MACSIMS: User Guide
MACSIMS (Multiple Alignment of Complete Sequences Information Management System) is a multiple alignment-based information management system that combines the advantages of both knowledge-based and ab initio sequence analysis methods. Structural and functional information is mined automatically from the public databases. In the MACS, homologous regions are identified and the mined data is evaluated and propagated from known to unknown sequences with these reliable regions. MACSIMS provides a unique environment that facilitates knowledge extraction and the presentation of the most pertinent information to the biologist.
You can input an alignment in any of the most widely used formats, including MSF, FASTA and ClustalW. For sequences with Swissprot/TrEMBL identifiers, information is automatically mined from the public databases. The retrieved sequence features will be cross-validated and consistent features will be propagated from the characterised sequences to the uncharacterised ones.

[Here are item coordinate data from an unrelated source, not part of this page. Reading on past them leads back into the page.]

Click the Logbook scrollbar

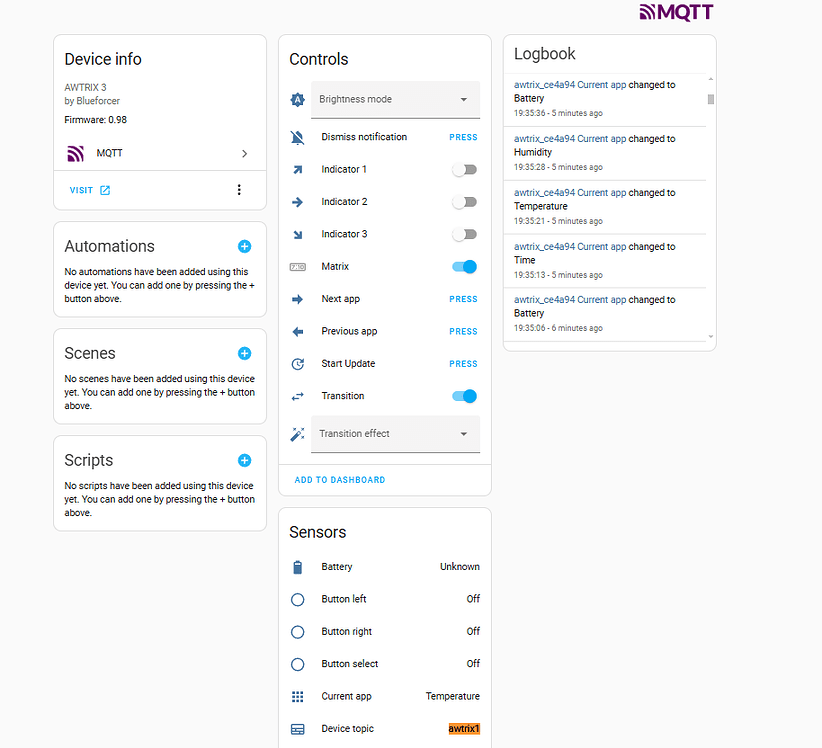710,97
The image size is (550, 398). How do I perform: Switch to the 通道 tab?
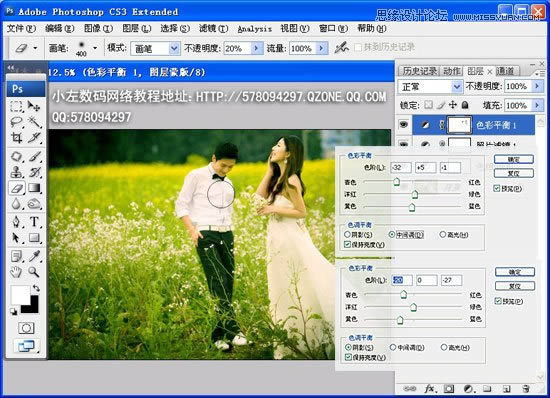[505, 71]
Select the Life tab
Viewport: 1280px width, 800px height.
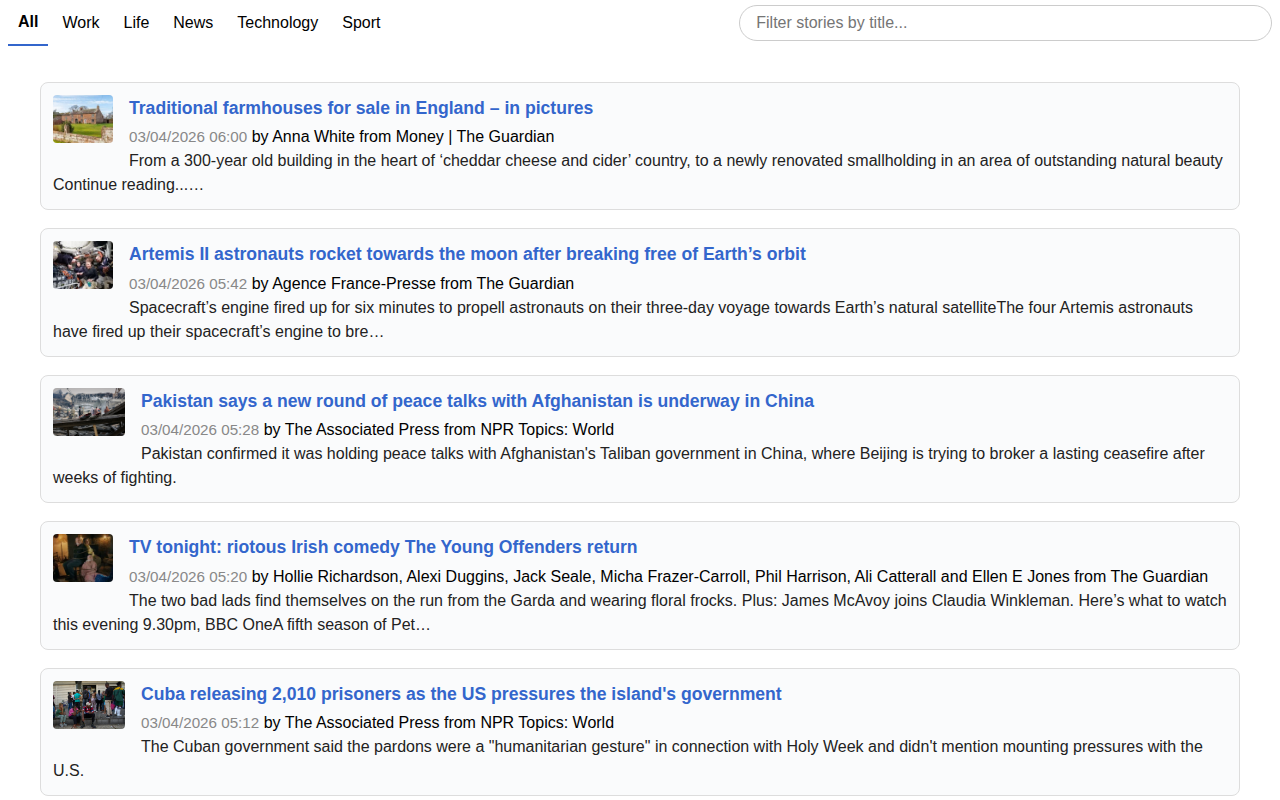click(136, 22)
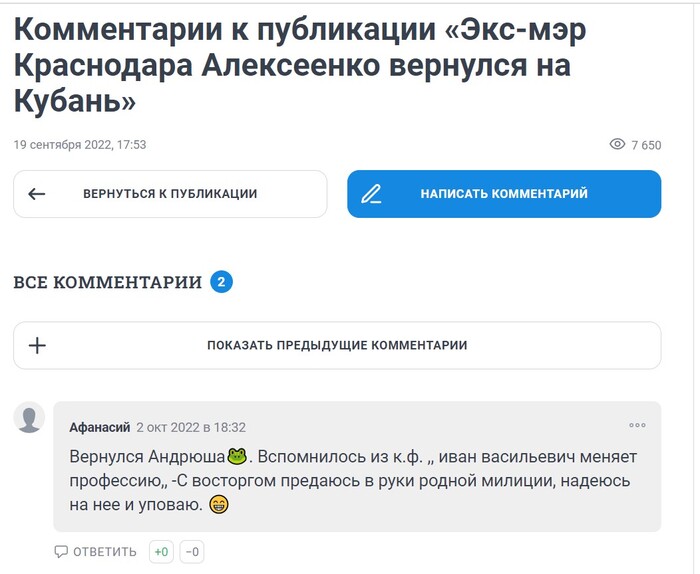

A number of ab initio predictions are also performed, including low complexity regions, coiled coil regions and transmembrane helices.

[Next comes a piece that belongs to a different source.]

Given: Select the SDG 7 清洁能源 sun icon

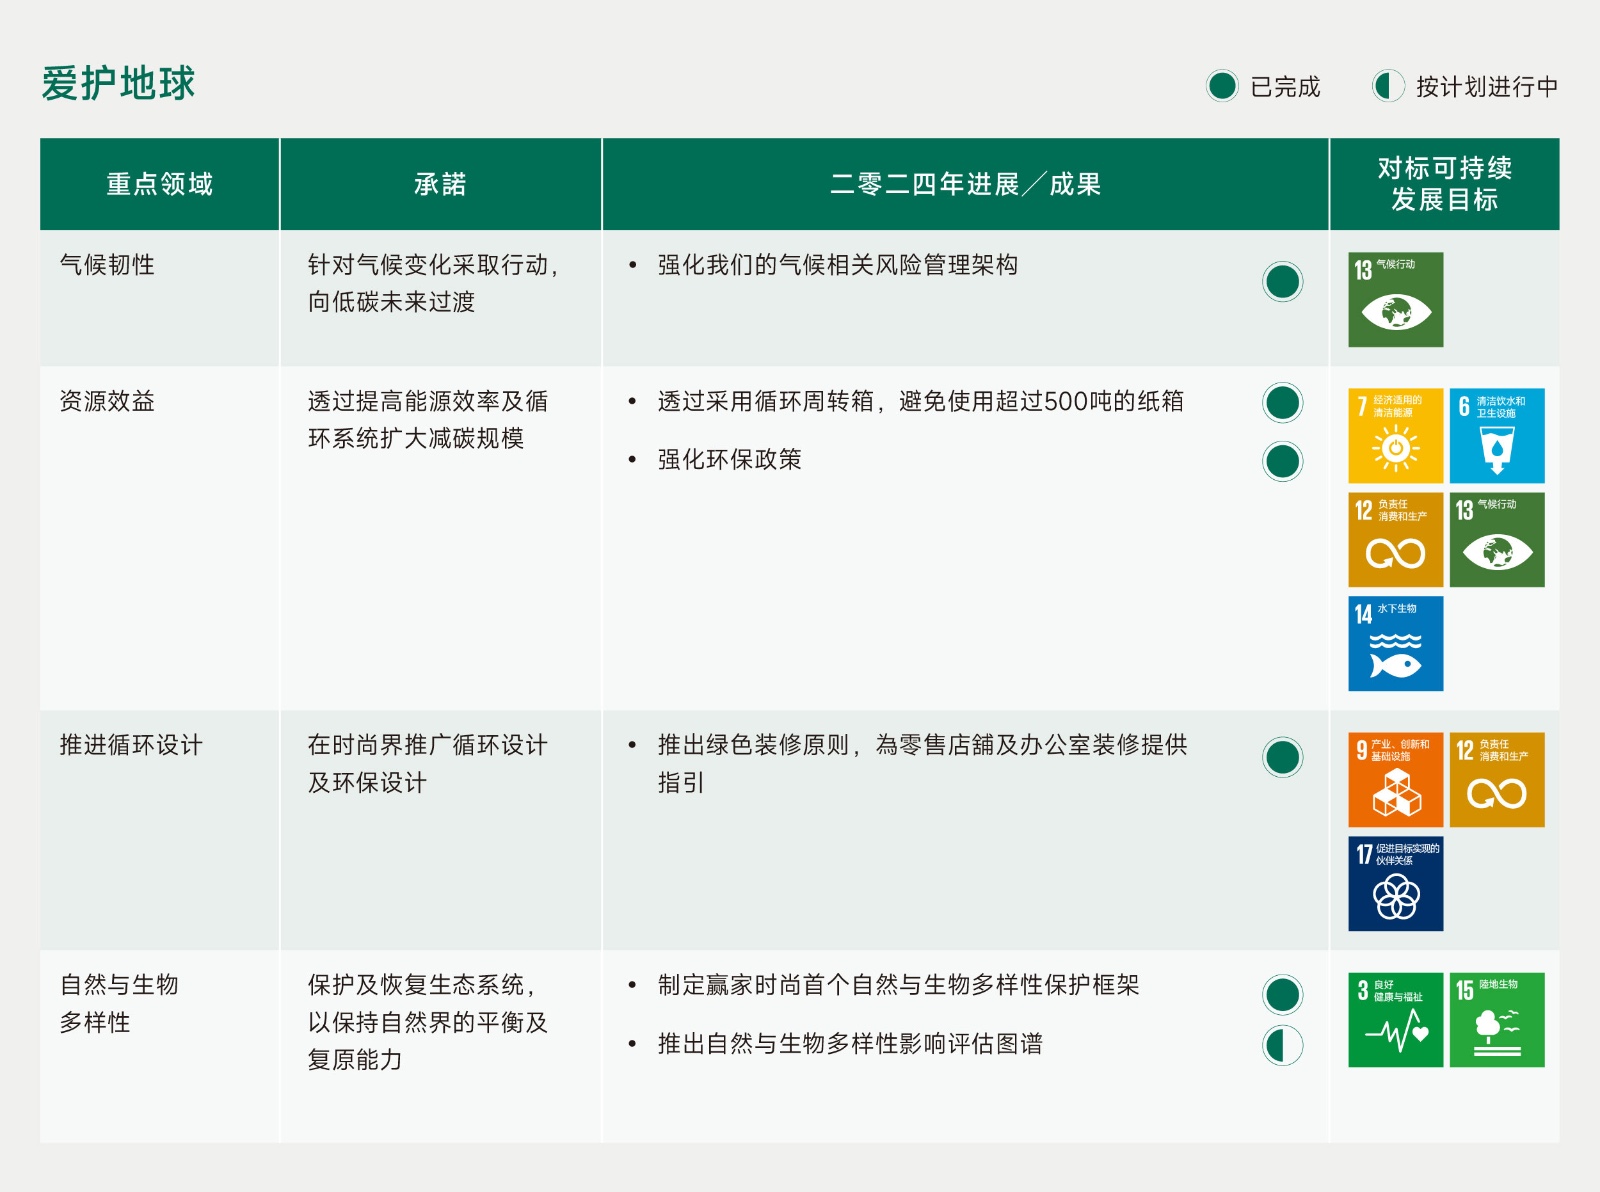Looking at the screenshot, I should coord(1395,436).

The processing may take a few minutes. You can either wait for the results to appear, or you can bookmark the page and come back to it later. Results wil be kept on the server for one week. You can retrieve previous results from the home page by entering the job ID number in the "Load previous session".
The MACSIMS results are displayed graphically using the JalView applet. The applet will allow you to view the alignment, select sequence features to be displayed, edit the alignmnet, build a phylogenetic tree, etc. You can also save the alignment in a number of different output formats.
MACSIMS has been validated in two large scale tests. All the alignments are available for viewing with JalView here :
MACSIMS takes advantage of the MAO Multiple Alignment Ontology to integrate the information mined from the public databases in the framewoek of the multiple alignment. The current ontology elements annotated by MACSIMS are:
MAO element name | Description | Data source |
aln-name | name of the MACS | user supplied |
aln-score | quality score for the MACS | calculated by NorMD in MACSIMS |
MAO element name | Description | Data source |
seq-name | sequence name | MACS |
accession | sequence accession number | Uniprot/PDB |
nid | sequence identifier | Uniprot/PDB |
definition | sequence function definition | Uniprot/PDB |
goxref | GO cross-reference | Uniprot |
organism | organism | Uniprot/PDB |
taxid | NCBI taxid | Uniprot |
taxon | organism lineage | Uniprot |
hydrophobicity | sequence mean hydrophobicity | calculated in MACSIMS |
Sequence features are associated with a specified segment of a sequence and are defined by their type, start and end positions, and a textual annotation.
Feature type | Description | Data source | Feature class |
DOMAIN | structural or functional domain | Uniprot | text from Uniprot |
PFAM-A | Pfam structural or functional domain | Pfam | PFnnnnn |
PROSITE | Prosite domain or motif pattern | Prosite | PSnnnnn |
STRUCT | Secondary structure element | Uniprot/PDB | HELIX or STRAND |
MODRES | Modified residue | Uniprot | text from Uniprot |
SITE | Active site | Uniprot | text from Uniprot |
VARSPLIC | Splicing variant | Uniprot | text from Uniprot |
VARIANT | Residue variants or mutations | Uniprot | text from Uniprot |
BLOCK | Conserved core block | calculated in MACSIMS | SBLOCK |
REGION | Homologous region | calculated in MACSIMS | REGION |
LOWCOMP | Low complexity segment | calculated in MACSIMS | LOWC |
TRANSMEM | Potential transmembrane helix | calculated in MACSIMS | TM |
COIL | Potential coiled coil | calculated in MACSIMS | COIL |
The feature class is prefixed by PROP_ if the information has been propagated from another sequence and the source sequence name is appended to the feature name.
The feature class is prefixed by PRED_ if the information has been predicted by an ab initio method in MACSIMS.